Professor Tim Barrows from the University of Wollongong led an international team that used two techniques to date rocks affected by the impact of Wolfe Creek Crater, revealing that it is much younger than previously thought.
"The first one was to get some rocks from the crater rim which had been ejected when the meteorite hit, and this creates a fresh surface that gets exposed to radiation, and we can determine how long that exposure has been for," Barrows said. "The second technique was to look at the dune field which had been deflected by the crater."
The team found that it was most likely that an iron meteorite 15-metres wide hit the site 120,000 years ago — less than half the previous estimate of 300,000 years ago.
"The amount of energy that was released when the meteorite hit was something about the order of 30 to 40 times the energy released from the bomb that was dropped on Hiroshima," Barrows said.

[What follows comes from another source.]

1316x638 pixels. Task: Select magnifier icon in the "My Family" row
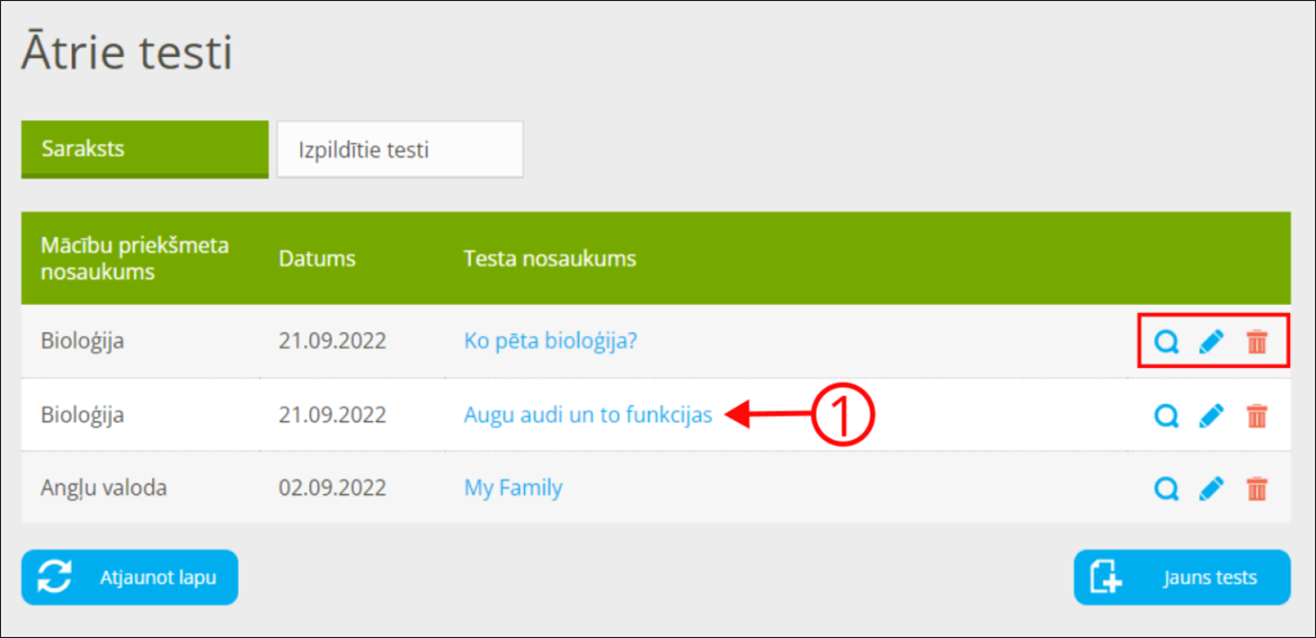(1166, 489)
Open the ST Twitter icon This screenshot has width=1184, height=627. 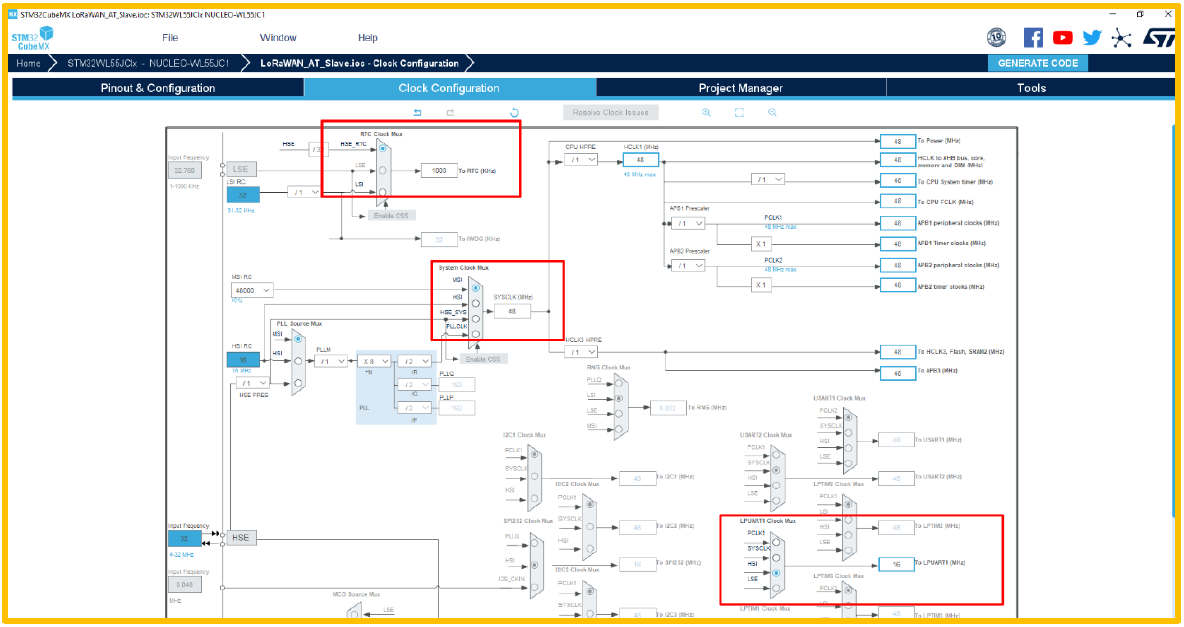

The Wolfe Creek Crater is one of planet Earth's best-preserved craters, partly due to its relatively young age, but also due to its location in a geologically-stable desert — which describes two-thirds of Australia, meaning that earthly meteorite craters found here have their best chance at longevity.
"Australia's arid area is an excellent area in terms of preserving meteorites, there's a huge number of meteorites that have been found on the Nullarbor Plain for example," Barrows said, "But it's also great for preserving craters because the erosion rates are so low."
Barrows and his team found that meteorites measured in tens of metres, like the one that created the Wolfe Creek Crater, are much more common than large meteorites, measured in kilometres, which only impact the Earth every few million years. Six other Australian craters with known impact dates were combined with the new research on Wolfe Creek to produce a frequency of strikes for that area of the Earth's surface.
“It looks like we're getting at least one big meteorite — by big, more than say, 25 meters or so, every 180 years," Barrows said. “There's probably been four craters formed by meteorites hitting Earth in just the last 60 or 70 years.”
Barrows said that since most of these meteors are hitting oceans – as 75 percent of our planet is covered with water - it is unlikely that such a meteorite would hit a population centre. However, Barrows says, they are still major events in the geological history of those areas.